ECLI:NL:RBZWB:2021:4048
Rechtbank Zeeland-West-Brabant
- Eerste aanleg - enkelvoudig
- Rechtspraak.nl
Beroep tegen niet tijdig beslissen op bezwaar inzake navorderingsaanslagen vennootschapsbelasting
In deze zaak heeft de Rechtbank Zeeland-West-Brabant op 5 augustus 2021 uitspraak gedaan in een geschil tussen een belanghebbende en de inspecteur van de Belastingdienst. De belanghebbende had bezwaar gemaakt tegen verschillende navorderingsaanslagen vennootschapsbelasting voor de jaren 2014 tot en met 2017. De inspecteur had echter niet tijdig beslist op deze bezwaren, wat leidde tot een beroep van de belanghebbende.
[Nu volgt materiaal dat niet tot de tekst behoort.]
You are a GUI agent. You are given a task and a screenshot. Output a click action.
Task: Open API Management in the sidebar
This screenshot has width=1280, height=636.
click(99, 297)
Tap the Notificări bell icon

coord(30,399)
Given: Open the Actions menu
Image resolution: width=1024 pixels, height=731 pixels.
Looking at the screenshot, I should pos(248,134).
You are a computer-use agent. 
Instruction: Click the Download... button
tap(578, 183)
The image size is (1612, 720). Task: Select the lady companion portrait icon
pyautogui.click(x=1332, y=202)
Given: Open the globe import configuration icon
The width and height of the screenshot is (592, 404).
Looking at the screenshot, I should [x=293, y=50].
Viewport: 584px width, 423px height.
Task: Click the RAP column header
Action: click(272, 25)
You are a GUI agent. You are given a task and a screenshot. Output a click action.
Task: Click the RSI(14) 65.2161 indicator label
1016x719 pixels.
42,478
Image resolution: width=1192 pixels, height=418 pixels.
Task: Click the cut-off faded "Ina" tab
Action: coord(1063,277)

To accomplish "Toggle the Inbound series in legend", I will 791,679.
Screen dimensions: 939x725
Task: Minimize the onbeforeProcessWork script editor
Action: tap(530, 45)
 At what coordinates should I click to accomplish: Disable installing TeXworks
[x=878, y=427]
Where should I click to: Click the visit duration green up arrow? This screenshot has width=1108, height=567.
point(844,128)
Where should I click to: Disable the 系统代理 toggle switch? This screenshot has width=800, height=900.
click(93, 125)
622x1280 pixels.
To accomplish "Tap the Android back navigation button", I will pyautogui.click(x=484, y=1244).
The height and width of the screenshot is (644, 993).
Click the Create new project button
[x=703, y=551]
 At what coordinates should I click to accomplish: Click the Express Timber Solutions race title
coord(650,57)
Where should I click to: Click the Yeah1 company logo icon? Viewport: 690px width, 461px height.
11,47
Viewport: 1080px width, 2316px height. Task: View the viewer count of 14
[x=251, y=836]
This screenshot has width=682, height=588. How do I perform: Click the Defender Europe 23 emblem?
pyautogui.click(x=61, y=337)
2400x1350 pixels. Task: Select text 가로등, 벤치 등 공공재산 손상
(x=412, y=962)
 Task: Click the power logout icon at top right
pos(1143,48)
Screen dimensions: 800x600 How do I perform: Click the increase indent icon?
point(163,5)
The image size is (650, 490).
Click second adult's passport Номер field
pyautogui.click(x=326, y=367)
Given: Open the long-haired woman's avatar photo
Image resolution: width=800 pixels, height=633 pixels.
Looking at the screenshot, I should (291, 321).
De rechtbank oordeelde dat het bestuursorgaan niet tijdig had beslist en verklaarde het beroep gegrond. De rechtbank droeg de inspecteur op om binnen twee weken alsnog uitspraak te doen op het bezwaar en stelde een dwangsom vast van € 100 per dag voor elke dag dat deze termijn werd overschreden, met een maximum van € 15.000. Daarnaast wees de rechtbank het verzoek om schadevergoeding af, omdat de belanghebbende niet voldoende had onderbouwd waarom deze vergoed zou moeten worden. De proceskosten werden vastgesteld op € 374, en het griffierecht van € 360 moest door de inspecteur aan de belanghebbende worden vergoed. De rechtbank benadrukte dat het beroep niet-ontvankelijk was voor zover de belanghebbende rechtstreeks beroep had willen instellen tegen de navorderingsaanslagen, omdat eerst de bezwaarfase doorlopen moest worden. De uitspraak werd gedaan door mr. S.A.J. Bastiaansen, in aanwezigheid van griffier P. van der Hoeven.